BEGIN Data supplied

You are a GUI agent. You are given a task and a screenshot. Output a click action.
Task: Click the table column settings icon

END Data supplied
BEGIN Data supplied

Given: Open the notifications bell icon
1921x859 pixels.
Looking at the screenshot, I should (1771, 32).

END Data supplied

- What the exercise asks
Looking at the listing above, count the lines that contain "icon" and give nothing but the number.

- Output below
2